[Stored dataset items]
....................
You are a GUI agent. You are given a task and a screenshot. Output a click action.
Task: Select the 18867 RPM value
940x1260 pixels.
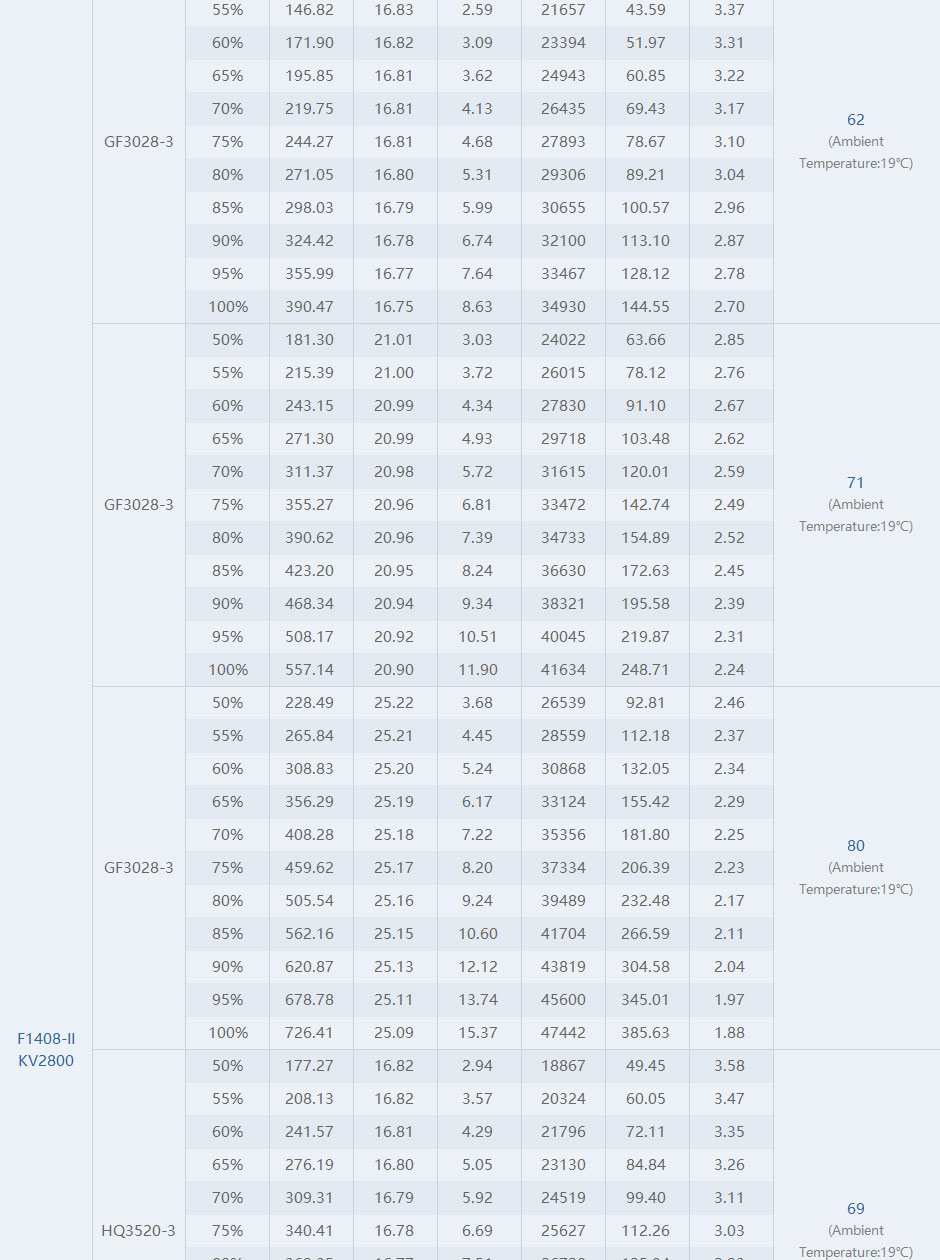(x=563, y=1066)
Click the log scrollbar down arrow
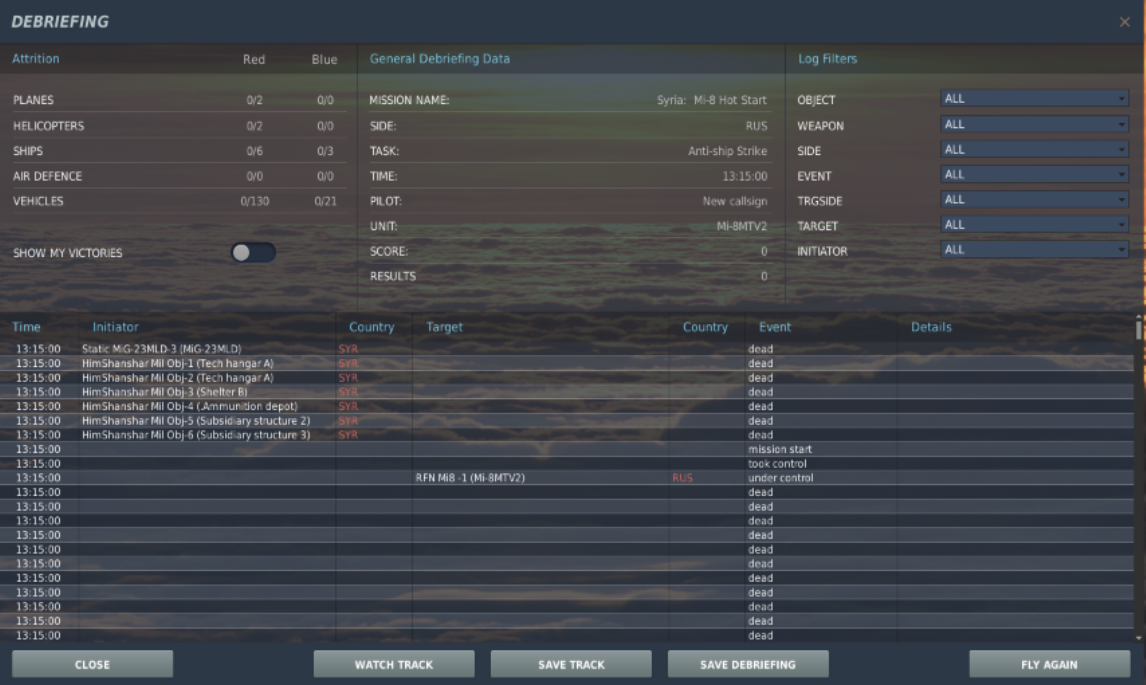This screenshot has height=685, width=1146. tap(1139, 637)
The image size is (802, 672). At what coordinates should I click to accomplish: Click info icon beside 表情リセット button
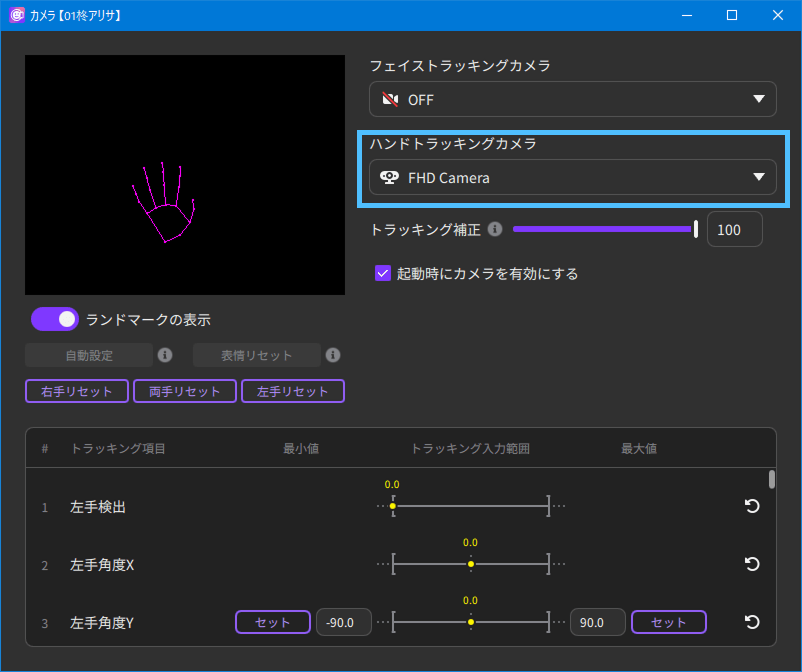click(x=334, y=355)
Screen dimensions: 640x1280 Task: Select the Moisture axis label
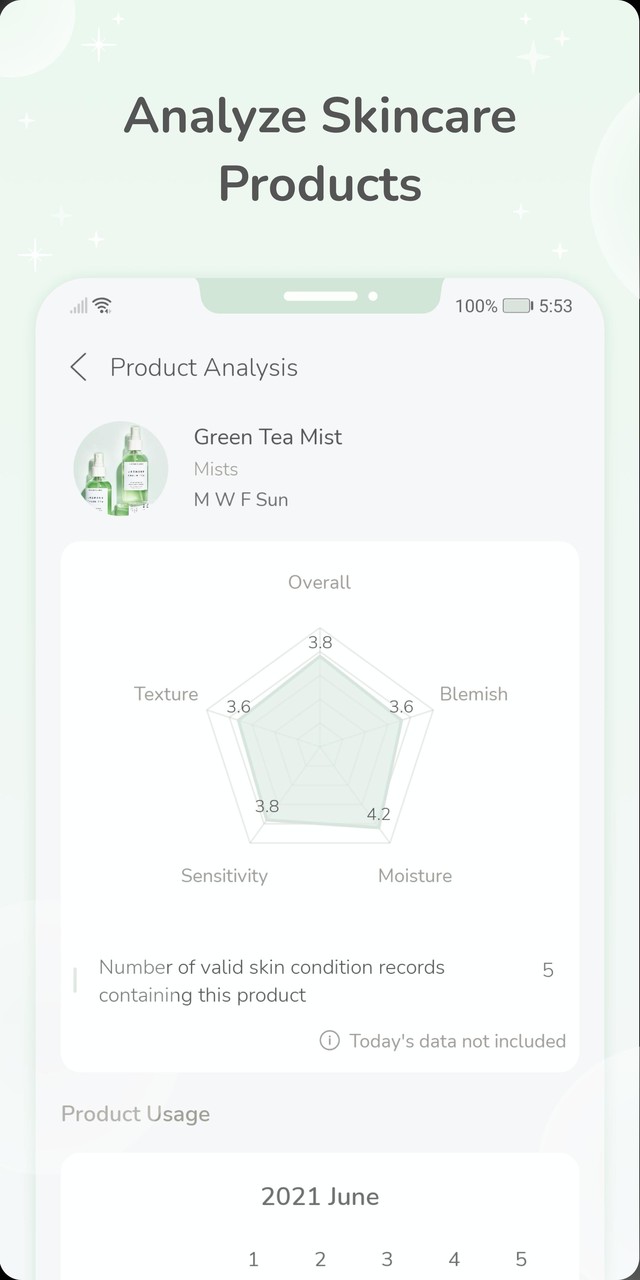pos(415,876)
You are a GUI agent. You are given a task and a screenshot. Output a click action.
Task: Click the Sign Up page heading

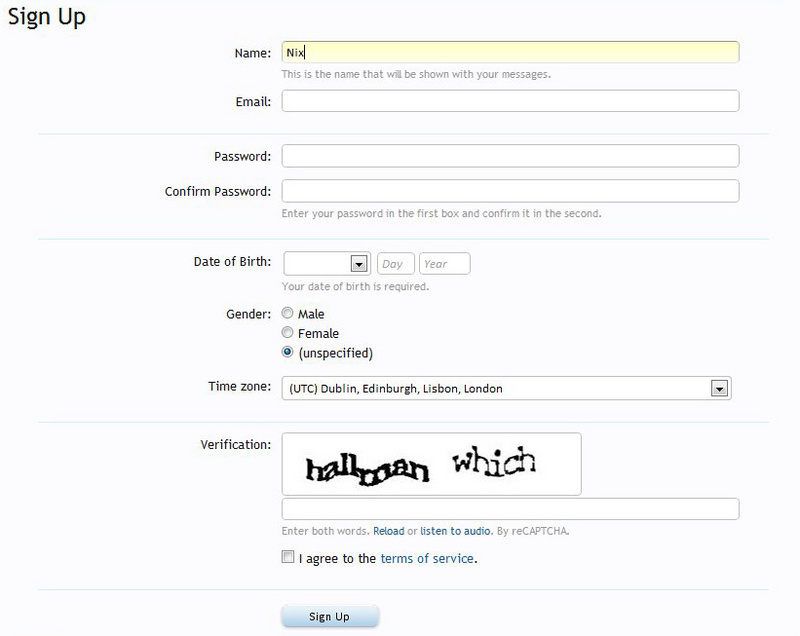click(x=46, y=17)
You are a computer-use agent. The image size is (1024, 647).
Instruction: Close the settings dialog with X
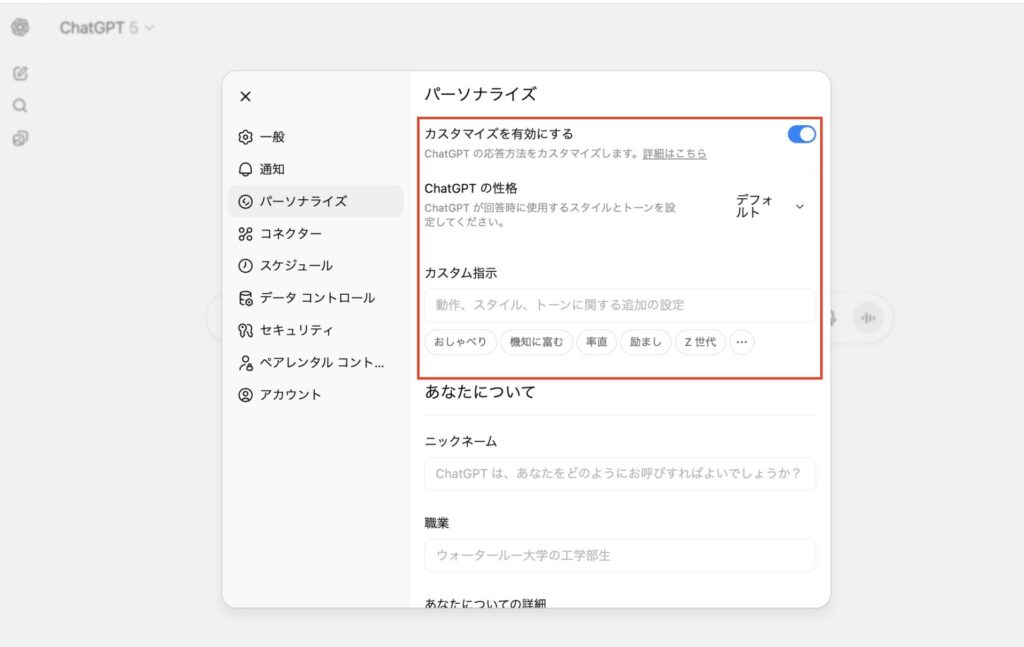click(246, 96)
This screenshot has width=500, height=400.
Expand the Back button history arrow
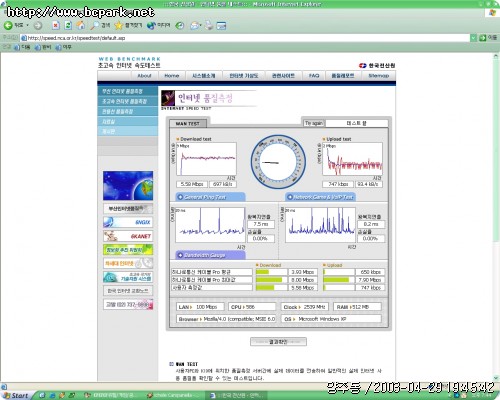(x=27, y=25)
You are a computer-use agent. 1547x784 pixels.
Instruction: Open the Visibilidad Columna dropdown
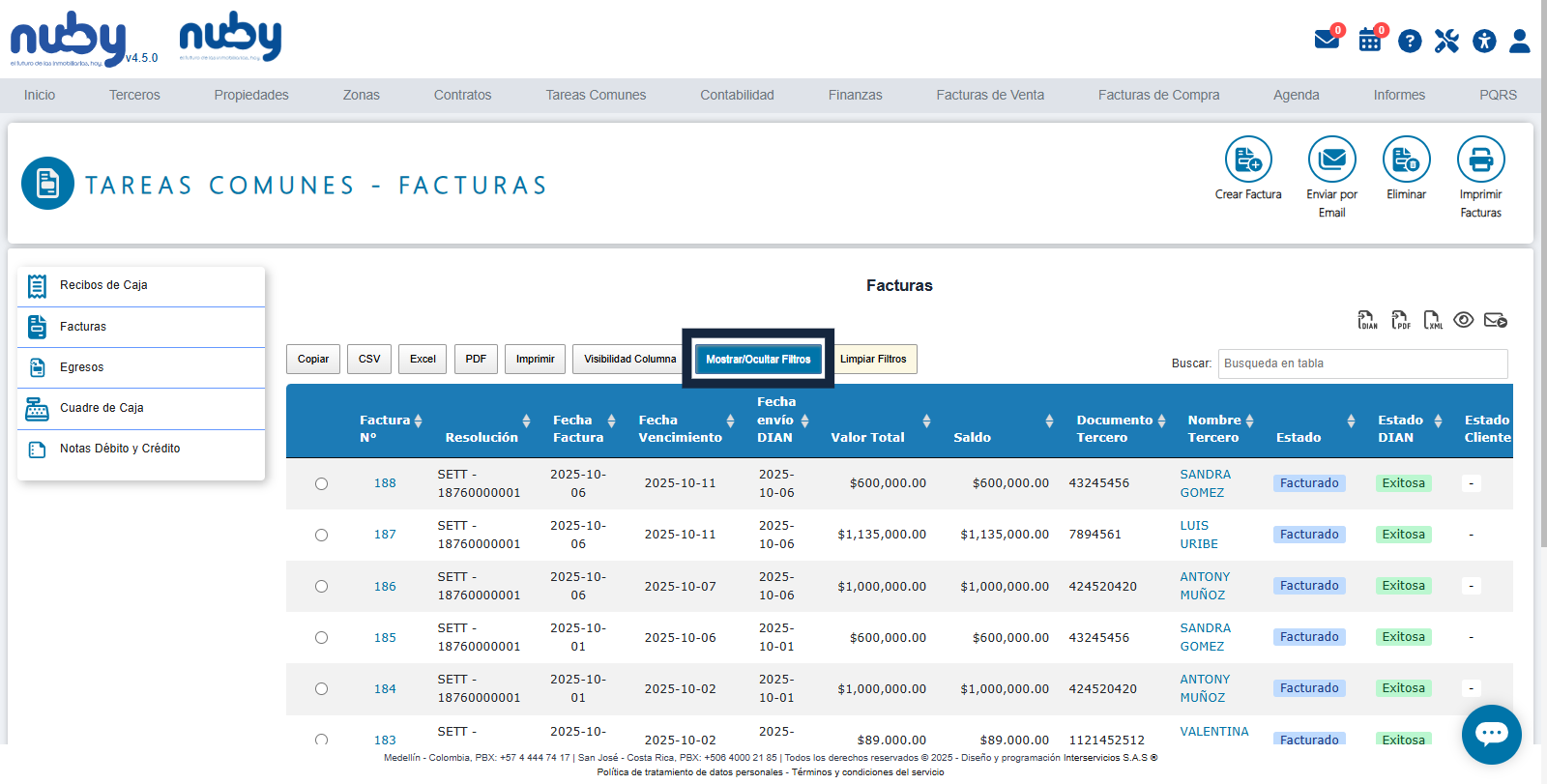629,359
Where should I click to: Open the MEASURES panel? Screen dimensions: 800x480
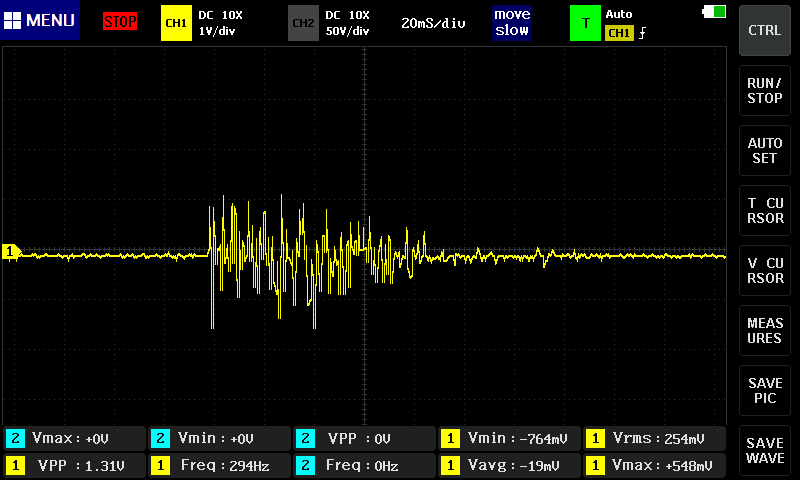click(765, 331)
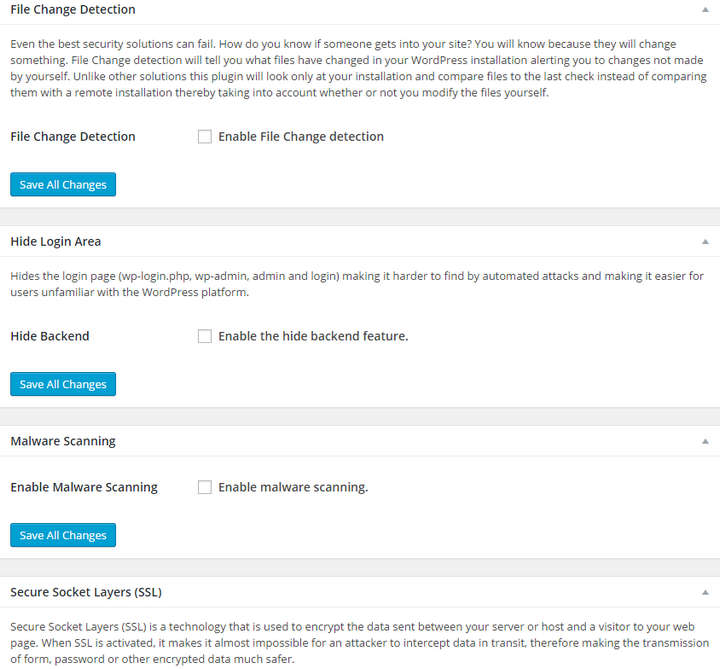The image size is (720, 669).
Task: Click the 'Hide Backend' setting row label
Action: tap(50, 337)
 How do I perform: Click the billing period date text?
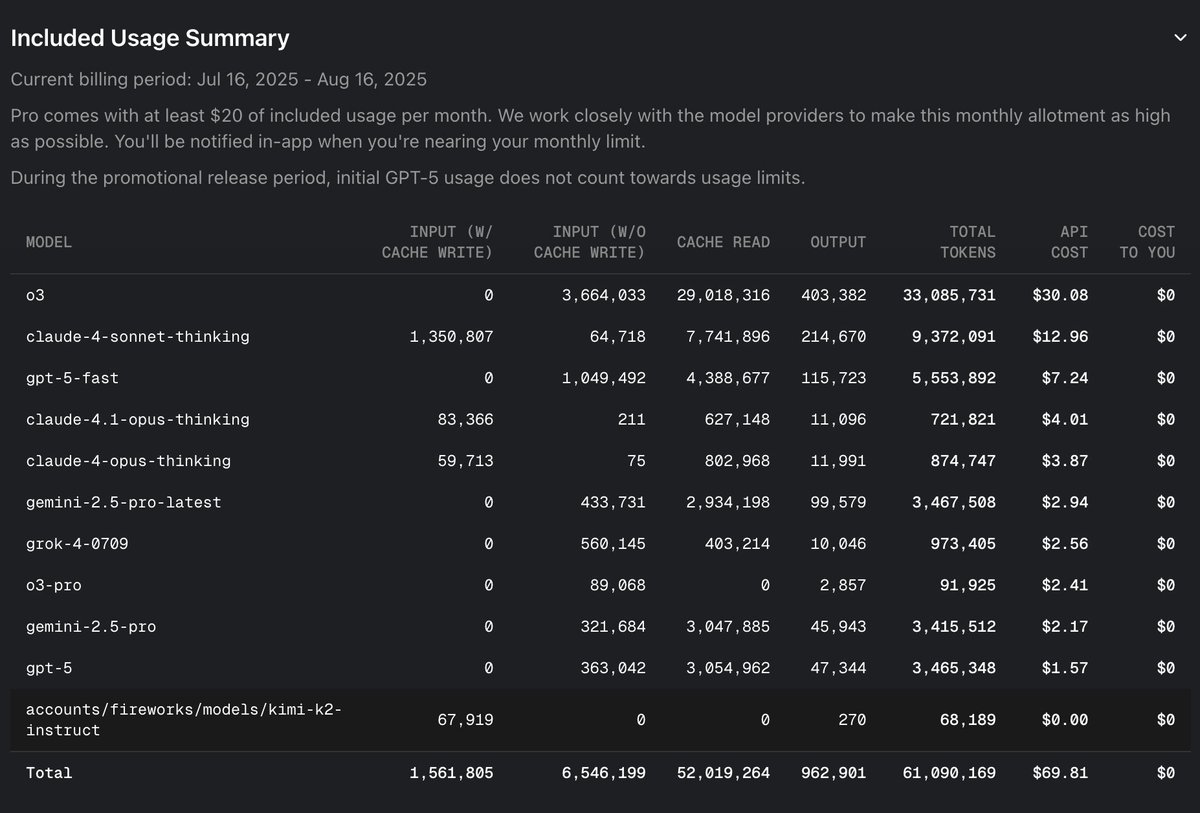pos(219,79)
....................
Exercise requirements ▸ When a line in the records above holds "agent", that line is to be reported.

Reply to the task ▸
You are a GUI agent. You are given a task and a screenshot. Output a click action.
You are a GUI agent. You are given a task and a screenshot. Output a click action.
You are a computer-use agent. The image size is (1024, 647).
You are a computer-use agent. 1547x784 pixels.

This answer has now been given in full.